Problem statement: Retype every record exactly as it appears.

Stored records:
══════════
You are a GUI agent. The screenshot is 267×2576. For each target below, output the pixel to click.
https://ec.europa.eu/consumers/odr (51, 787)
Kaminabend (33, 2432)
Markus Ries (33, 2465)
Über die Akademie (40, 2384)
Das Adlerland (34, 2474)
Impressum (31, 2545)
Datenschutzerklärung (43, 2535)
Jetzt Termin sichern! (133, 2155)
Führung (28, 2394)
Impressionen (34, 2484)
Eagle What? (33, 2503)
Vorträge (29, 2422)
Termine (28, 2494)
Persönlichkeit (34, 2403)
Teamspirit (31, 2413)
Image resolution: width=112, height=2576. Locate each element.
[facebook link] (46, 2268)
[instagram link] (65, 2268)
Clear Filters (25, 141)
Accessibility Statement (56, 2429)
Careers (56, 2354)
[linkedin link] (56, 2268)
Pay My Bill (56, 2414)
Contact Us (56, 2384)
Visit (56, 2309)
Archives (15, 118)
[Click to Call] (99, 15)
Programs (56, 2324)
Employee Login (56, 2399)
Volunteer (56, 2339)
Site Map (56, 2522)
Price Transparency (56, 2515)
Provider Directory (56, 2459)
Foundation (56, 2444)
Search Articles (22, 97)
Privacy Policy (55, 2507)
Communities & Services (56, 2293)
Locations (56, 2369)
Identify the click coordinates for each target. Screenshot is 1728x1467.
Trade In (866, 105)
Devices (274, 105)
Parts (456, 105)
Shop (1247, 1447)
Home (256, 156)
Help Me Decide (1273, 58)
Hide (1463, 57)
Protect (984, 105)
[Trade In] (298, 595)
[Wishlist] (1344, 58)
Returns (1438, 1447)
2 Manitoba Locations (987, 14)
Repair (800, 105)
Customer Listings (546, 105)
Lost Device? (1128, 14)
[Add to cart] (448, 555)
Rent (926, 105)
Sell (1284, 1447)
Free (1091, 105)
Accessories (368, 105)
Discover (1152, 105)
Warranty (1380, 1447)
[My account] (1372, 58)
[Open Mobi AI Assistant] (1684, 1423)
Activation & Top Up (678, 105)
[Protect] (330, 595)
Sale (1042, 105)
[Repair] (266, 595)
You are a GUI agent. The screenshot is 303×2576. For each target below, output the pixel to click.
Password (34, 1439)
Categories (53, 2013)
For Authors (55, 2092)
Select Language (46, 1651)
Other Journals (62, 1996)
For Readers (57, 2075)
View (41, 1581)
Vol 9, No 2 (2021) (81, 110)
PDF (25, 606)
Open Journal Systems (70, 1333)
══════════
Response box:
You are a GUI agent. The screenshot is 267×2576. For each target below, output the pixel to click.
https://ec.europa.eu/consumers/odr (51, 787)
Kaminabend (33, 2432)
Markus Ries (33, 2465)
Über die Akademie (40, 2384)
Das Adlerland (34, 2474)
Impressum (31, 2545)
Datenschutzerklärung (43, 2535)
Jetzt Termin sichern! (133, 2155)
Führung (28, 2394)
Impressionen (34, 2484)
Eagle What? (33, 2503)
Vorträge (29, 2422)
Termine (28, 2494)
Persönlichkeit (34, 2403)
Teamspirit (31, 2413)
Image resolution: width=112, height=2576. Locate each element.
[facebook link] (46, 2268)
[instagram link] (65, 2268)
Clear Filters (25, 141)
Accessibility Statement (56, 2429)
Careers (56, 2354)
[linkedin link] (56, 2268)
Pay My Bill (56, 2414)
Contact Us (56, 2384)
Visit (56, 2309)
Archives (15, 118)
[Click to Call] (99, 15)
Programs (56, 2324)
Employee Login (56, 2399)
Volunteer (56, 2339)
Site Map (56, 2522)
Price Transparency (56, 2515)
Provider Directory (56, 2459)
Foundation (56, 2444)
Search Articles (22, 97)
Privacy Policy (55, 2507)
Communities & Services (56, 2293)
Locations (56, 2369)
Identify the click coordinates for each target. Screenshot is 1728x1467.
Trade In (866, 105)
Devices (274, 105)
Parts (456, 105)
Shop (1247, 1447)
Home (256, 156)
Help Me Decide (1273, 58)
Hide (1463, 57)
Protect (984, 105)
[Trade In] (298, 595)
[Wishlist] (1344, 58)
Returns (1438, 1447)
2 Manitoba Locations (987, 14)
Repair (800, 105)
Customer Listings (546, 105)
Lost Device? (1128, 14)
[Add to cart] (448, 555)
Rent (926, 105)
Sell (1284, 1447)
Free (1091, 105)
Accessories (368, 105)
Discover (1152, 105)
Warranty (1380, 1447)
[My account] (1372, 58)
[Open Mobi AI Assistant] (1684, 1423)
Activation & Top Up (678, 105)
[Protect] (330, 595)
Sale (1042, 105)
[Repair] (266, 595)
You are a GUI agent. The screenshot is 303×2576. For each target below, output the pixel to click.
Password (34, 1439)
Categories (53, 2013)
For Authors (55, 2092)
Select Language (46, 1651)
Other Journals (62, 1996)
For Readers (57, 2075)
View (41, 1581)
Vol 9, No 2 (2021) (81, 110)
PDF (25, 606)
Open Journal Systems (70, 1333)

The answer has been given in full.